◆ **Data items**:

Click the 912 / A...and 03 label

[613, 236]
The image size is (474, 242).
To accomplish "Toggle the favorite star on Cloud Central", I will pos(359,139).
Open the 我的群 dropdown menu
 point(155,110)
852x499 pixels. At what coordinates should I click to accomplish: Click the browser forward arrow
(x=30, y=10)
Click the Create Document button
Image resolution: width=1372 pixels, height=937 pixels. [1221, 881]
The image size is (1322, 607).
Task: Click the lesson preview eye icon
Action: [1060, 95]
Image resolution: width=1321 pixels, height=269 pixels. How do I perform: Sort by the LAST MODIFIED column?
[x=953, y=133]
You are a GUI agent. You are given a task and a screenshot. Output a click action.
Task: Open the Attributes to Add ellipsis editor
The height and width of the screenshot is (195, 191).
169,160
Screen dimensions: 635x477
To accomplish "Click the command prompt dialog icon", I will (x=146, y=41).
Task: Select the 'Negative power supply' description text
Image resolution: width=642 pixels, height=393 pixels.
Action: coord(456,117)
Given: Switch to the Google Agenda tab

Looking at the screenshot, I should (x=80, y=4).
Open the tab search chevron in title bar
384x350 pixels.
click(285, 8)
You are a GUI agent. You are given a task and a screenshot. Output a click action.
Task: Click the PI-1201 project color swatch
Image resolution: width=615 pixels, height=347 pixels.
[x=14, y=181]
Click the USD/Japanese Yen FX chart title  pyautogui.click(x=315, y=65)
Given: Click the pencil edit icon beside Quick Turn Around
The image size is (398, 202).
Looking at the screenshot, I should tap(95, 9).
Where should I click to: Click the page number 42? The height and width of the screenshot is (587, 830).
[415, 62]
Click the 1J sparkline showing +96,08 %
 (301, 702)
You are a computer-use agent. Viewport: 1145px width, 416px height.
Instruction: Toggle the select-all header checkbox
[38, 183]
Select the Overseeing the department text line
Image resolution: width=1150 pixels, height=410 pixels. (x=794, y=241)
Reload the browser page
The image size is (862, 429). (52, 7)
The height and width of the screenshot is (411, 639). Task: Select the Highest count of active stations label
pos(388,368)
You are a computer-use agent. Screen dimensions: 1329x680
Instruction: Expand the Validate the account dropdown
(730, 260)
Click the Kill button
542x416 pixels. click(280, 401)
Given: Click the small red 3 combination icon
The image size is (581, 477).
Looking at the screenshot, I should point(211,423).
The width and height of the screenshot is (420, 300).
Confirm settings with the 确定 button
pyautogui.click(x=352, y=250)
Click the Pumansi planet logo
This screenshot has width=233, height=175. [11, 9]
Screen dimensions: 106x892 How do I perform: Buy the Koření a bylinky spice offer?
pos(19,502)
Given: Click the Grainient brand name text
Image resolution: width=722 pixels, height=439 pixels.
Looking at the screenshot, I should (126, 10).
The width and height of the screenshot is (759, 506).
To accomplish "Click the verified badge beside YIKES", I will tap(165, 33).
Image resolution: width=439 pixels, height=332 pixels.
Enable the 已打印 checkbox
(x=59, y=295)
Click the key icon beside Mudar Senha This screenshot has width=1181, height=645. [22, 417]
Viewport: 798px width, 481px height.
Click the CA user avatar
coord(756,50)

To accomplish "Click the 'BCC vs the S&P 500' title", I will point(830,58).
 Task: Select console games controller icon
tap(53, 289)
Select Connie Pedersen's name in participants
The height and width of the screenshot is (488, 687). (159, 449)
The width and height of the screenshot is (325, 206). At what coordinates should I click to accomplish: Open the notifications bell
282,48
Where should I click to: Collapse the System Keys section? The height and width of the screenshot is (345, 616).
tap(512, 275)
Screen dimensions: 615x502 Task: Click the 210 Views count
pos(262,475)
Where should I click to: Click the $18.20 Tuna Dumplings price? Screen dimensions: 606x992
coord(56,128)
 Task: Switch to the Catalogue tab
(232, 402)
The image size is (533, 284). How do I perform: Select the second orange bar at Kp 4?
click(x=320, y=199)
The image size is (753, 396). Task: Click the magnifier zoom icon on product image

◆ **Work to complete**: Filter the data above down to lines with the word "Viewport", and copy them.

◆ **Expected answer**:
You are a computer-use agent. Viewport: 1145px width, 416px height.
Viewport: 798px width, 481px height.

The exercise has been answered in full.